MSE loss bowl — loading…

initializing WebGL scene…

Door one. The shortcut. Here's why a bowl lets you skip iteration entirely: the minimum of a smooth bowl is wherever the gradient vanishes. Set ∇L = 0, solve for the parameters, and you're standing at the bottom. For a quadratic loss that equation is linear in the parameters, which means it has a clean algebraic solution. You don't need to walk — you just read the coordinates off the page.
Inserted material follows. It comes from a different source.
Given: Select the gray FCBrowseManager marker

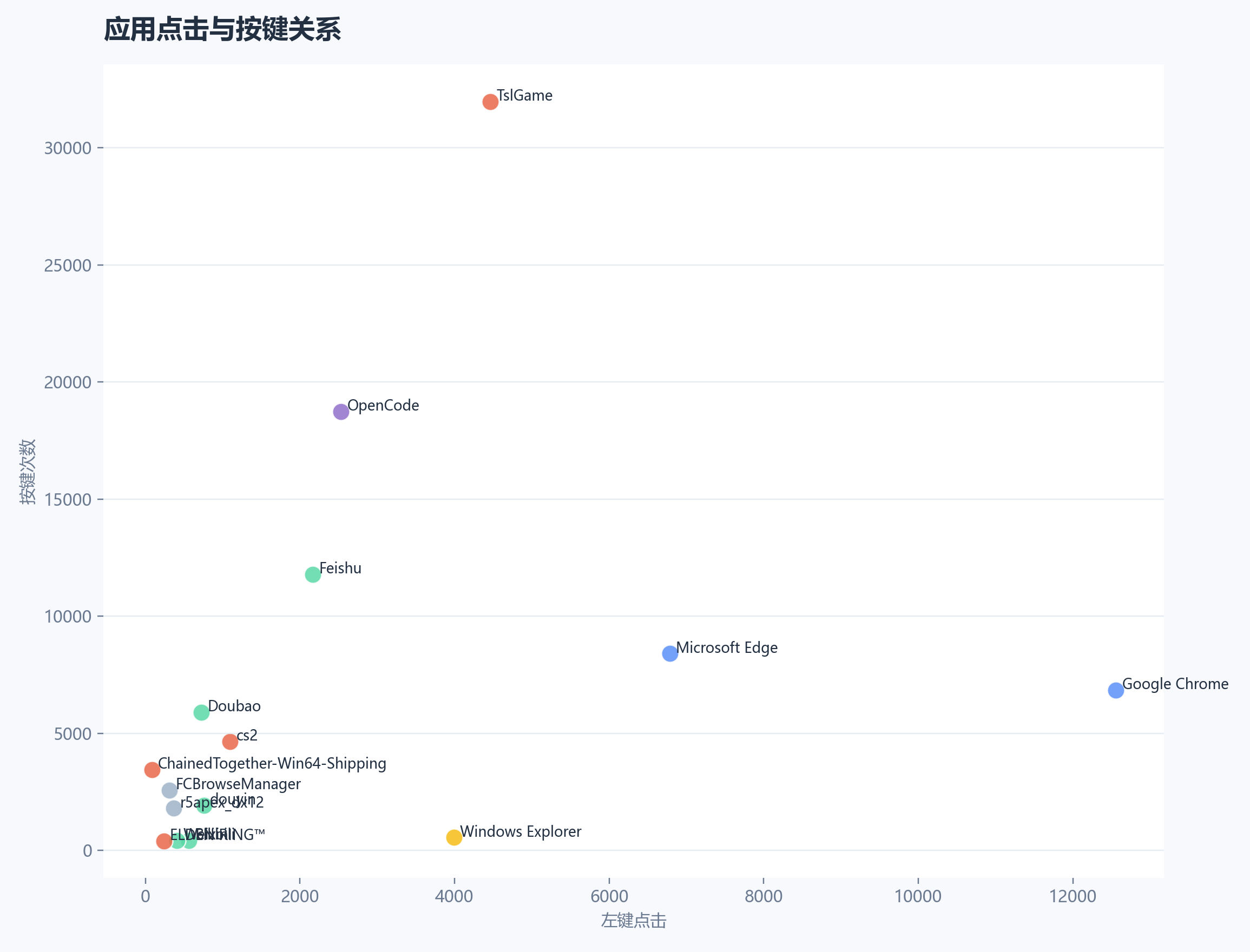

Stack your data into X ∈ ℝ^(N × D) (append a column of ones so the bias folds into the weights), targets into y ∈ ℝ^N, parameters into θ ∈ ℝ^D. The loss and its gradient:

MSE in matrix form

                      ||Xθ − y||²
L(θ)   =   (1/N) · ─────────────────

∇L(θ)  =   (2/N) · Xᵀ (Xθ − y)

Set that gradient to zero. Two lines of linear algebra and you have the exact optimum in closed form:

the normal equations

0    =   Xᵀ X θ*   −   Xᵀ y

Xᵀ X θ*   =   Xᵀ y

θ*   =   (Xᵀ X)⁻¹   Xᵀ y

That is not a step toward the answer. That is the answer. One matrix inversion, one multiply, the best weights your model can achieve on this data. No α, no convergence check, no loop. Statistics textbooks have taught this expression since Gauss wrote it down in 1795, which means your great-great-great-grandfather could have trained linear regression, assuming he had a lot of graph paper.

closed-form OLS · ols_closed_form.py

python

import numpy as np

# Data — same 8 points as the widget.
x = np.array([-1.8, -1.2, -0.5, 0.1, 0.9, 1.4, 2.1, 2.6])
y = np.array([-2.1, -1.3, -0.4, 0.6, 1.7, 2.2, 3.5, 4.1])

# Prepend a column of 1s so bias folds into theta.
X = np.stack([x, np.ones_like(x)], axis=1)   # shape (N, 2)

# The normal equations — one line:
theta = np.linalg.inv(X.T @ X) @ X.T @ y      # (D, D) @ (D, N) @ (N,) = (D,)

print(f"theta = {np.round(theta, 4)}")        # [slope, intercept]

preds = X @ theta
loss = np.mean((preds - y) ** 2)
print(f"loss  = {loss:.4f}")

stdout

theta = [ 1.4857  0.2964]
loss  = 0.0823

Closed form (personified)

I am exact. I do not iterate. I give you the unique minimum in one step, and I am embarrassingly easy to write. I am also secretly O(D³) because inverting an X^TX matrix costs a lot once D is big. Oh — and please don't invert badly-conditioned matrices. I may hand back numerical garbage and smile.

Gotchas

Never actually call np.linalg.inv in production. Use np.linalg.solve(X.T @ X, X.T @ y) or even better np.linalg.lstsq(X, y, rcond=None). They're more stable and faster. Computing the inverse as a standalone step is almost always wrong — you want the solution, not the inverse.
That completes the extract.